● **TASK TO CARRY OUT**
Number every line of the rows below in a single list, and skip the blank lines.

>> Start

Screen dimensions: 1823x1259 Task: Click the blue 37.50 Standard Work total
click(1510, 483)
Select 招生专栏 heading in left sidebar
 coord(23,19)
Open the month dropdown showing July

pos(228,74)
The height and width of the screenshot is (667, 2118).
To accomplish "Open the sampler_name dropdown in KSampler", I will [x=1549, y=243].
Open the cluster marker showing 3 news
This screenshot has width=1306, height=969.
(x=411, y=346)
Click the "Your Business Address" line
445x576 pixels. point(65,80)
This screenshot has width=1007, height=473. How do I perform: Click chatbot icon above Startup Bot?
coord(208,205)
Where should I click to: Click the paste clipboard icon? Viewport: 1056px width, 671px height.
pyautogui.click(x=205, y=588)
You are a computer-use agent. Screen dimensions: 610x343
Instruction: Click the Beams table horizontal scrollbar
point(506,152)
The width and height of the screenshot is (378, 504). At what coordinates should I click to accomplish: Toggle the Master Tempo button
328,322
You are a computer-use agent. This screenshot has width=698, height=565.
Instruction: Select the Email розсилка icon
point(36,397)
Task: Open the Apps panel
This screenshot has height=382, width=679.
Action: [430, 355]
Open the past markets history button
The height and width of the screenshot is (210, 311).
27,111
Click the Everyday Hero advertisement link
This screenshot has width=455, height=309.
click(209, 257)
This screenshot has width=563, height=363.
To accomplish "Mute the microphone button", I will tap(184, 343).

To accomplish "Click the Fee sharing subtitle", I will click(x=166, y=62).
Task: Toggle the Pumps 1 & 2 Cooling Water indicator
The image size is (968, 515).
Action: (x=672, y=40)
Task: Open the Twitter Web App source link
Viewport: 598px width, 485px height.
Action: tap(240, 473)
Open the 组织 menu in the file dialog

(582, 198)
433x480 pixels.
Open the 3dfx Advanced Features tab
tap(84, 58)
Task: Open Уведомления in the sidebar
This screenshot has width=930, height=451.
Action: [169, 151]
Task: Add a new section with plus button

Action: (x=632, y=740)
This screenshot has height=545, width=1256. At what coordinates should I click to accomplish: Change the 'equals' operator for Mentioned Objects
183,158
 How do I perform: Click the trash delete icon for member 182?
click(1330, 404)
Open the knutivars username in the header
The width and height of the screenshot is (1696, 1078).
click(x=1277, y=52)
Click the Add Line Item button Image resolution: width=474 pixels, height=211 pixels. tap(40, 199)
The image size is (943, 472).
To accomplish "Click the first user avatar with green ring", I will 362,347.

>> End

● **FINISHED ANSWER**
1. Screen dimensions: 1823x1259 Task: Click the blue 37.50 Standard Work total
2. click(1510, 483)
3. Select 招生专栏 heading in left sidebar
4.  coord(23,19)
5. Open the month dropdown showing July
6. pos(228,74)
7. The height and width of the screenshot is (667, 2118).
8. To accomplish "Open the sampler_name dropdown in KSampler", I will [x=1549, y=243].
9. Open the cluster marker showing 3 news
10. This screenshot has width=1306, height=969.
11. (x=411, y=346)
12. Click the "Your Business Address" line
13. 445x576 pixels. point(65,80)
14. This screenshot has width=1007, height=473. How do I perform: Click chatbot icon above Startup Bot?
15. coord(208,205)
16. Where should I click to: Click the paste clipboard icon? Viewport: 1056px width, 671px height.
17. pyautogui.click(x=205, y=588)
18. You are a computer-use agent. Screen dimensions: 610x343
19. Instruction: Click the Beams table horizontal scrollbar
20. point(506,152)
21. The width and height of the screenshot is (378, 504). At what coordinates should I click to accomplish: Toggle the Master Tempo button
22. 328,322
23. You are a computer-use agent. This screenshot has width=698, height=565.
24. Instruction: Select the Email розсилка icon
25. point(36,397)
26. Task: Open the Apps panel
27. This screenshot has height=382, width=679.
28. Action: [430, 355]
29. Open the past markets history button
30. The height and width of the screenshot is (210, 311).
31. 27,111
32. Click the Everyday Hero advertisement link
33. This screenshot has width=455, height=309.
34. click(209, 257)
35. This screenshot has width=563, height=363.
36. To accomplish "Mute the microphone button", I will tap(184, 343).
37. To accomplish "Click the Fee sharing subtitle", I will click(x=166, y=62).
38. Task: Toggle the Pumps 1 & 2 Cooling Water indicator
39. The image size is (968, 515).
40. Action: (x=672, y=40)
41. Task: Open the Twitter Web App source link
42. Viewport: 598px width, 485px height.
43. Action: tap(240, 473)
44. Open the 组织 menu in the file dialog
45. (582, 198)
46. 433x480 pixels.
47. Open the 3dfx Advanced Features tab
48. tap(84, 58)
49. Task: Open Уведомления in the sidebar
50. This screenshot has width=930, height=451.
51. Action: [169, 151]
52. Task: Add a new section with plus button
53. Action: (x=632, y=740)
54. This screenshot has height=545, width=1256. At what coordinates should I click to accomplish: Change the 'equals' operator for Mentioned Objects
55. 183,158
56.  How do I perform: Click the trash delete icon for member 182?
57. click(1330, 404)
58. Open the knutivars username in the header
59. The width and height of the screenshot is (1696, 1078).
60. click(x=1277, y=52)
61. Click the Add Line Item button Image resolution: width=474 pixels, height=211 pixels. tap(40, 199)
62. The image size is (943, 472).
63. To accomplish "Click the first user avatar with green ring", I will 362,347.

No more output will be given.